Rove was on-target with the concept & format, but off with staffing choice & bias.
10 Nov 09
7:00 am
Hey Mick … what does the RWC stand for? Right Wing Clown? Rove’s Walking Critiquer? Raving Wanker Cretin?
11 Nov 09
10:48 pm
why oh why doesn’t ch. 10 realise that this show is no good!! or is it purley to meet australian content on the channel?
scores of people that i know tune in to the “fat kid show” on ch 9 myself included a showi’d never watched until the 7pm project..
11 Nov 09
10:55 pm
how many shares in ch.10 do i have to buy to take this c**p of the air??
25 Nov 09
7:26 am
I love how people say the 7pm show requires brainpower ? How exactly does this work ?
Why…because they are dressed in suits and act like pompous dicks ? I’m pretty sure that doesnt equate to brain capacity.
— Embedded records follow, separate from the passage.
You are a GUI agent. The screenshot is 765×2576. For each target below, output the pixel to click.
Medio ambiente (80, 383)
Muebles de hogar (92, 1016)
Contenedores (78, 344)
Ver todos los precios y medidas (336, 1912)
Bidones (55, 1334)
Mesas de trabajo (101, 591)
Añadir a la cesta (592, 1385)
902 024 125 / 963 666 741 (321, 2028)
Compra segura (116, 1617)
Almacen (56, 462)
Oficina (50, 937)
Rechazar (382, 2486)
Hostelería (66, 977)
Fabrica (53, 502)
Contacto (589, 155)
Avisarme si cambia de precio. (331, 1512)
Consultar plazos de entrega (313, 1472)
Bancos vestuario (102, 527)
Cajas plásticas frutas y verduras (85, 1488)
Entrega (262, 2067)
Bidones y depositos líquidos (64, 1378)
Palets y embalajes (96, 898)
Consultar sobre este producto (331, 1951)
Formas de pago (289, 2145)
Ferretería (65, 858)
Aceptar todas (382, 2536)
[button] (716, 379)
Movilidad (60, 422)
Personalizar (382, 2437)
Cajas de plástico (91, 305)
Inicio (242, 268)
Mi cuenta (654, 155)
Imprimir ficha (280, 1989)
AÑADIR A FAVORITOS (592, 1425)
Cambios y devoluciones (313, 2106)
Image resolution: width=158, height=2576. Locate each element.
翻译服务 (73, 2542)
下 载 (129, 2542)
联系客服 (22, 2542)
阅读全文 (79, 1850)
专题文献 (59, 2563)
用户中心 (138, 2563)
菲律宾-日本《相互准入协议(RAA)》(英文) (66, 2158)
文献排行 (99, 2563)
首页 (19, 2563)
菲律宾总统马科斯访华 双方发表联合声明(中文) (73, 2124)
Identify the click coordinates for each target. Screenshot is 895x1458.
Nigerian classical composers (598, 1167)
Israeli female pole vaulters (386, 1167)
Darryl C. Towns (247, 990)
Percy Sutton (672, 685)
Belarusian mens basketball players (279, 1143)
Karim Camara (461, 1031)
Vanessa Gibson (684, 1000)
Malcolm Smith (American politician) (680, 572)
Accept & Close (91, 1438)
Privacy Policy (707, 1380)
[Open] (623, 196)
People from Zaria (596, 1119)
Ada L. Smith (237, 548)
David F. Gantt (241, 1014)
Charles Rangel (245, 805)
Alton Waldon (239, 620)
How much brainpower would one need to listen to Dave Hughes….was he ever funny ?
25 Nov 09
7:27 am
Mr. P. I. Staker….I’m with you…whats it gonna cost and how do we go about obtaining these shares ?
25 Nov 09
2:43 pm
Hey anon,
RWC is Latin for rational, objective and fair
.
Unlike anon which must stand for “I’m too gutless to say who I am while making a personal attack.”
25 Nov 09
2:54 pm
Hey anon,
Other posters here have expressed similar views (posts 10,12,15,16,21,29&30)
How is it that you chose to personally attack someone who dared to show their political colours while not having the courage to do the same?
Why not take the piss out of Mr Staker?
25 Nov 09
7:20 pm
I love the 7pm project but maybe it appeals to a different audience than Ch. 10 usually attracts – I think it’s the best thing they have.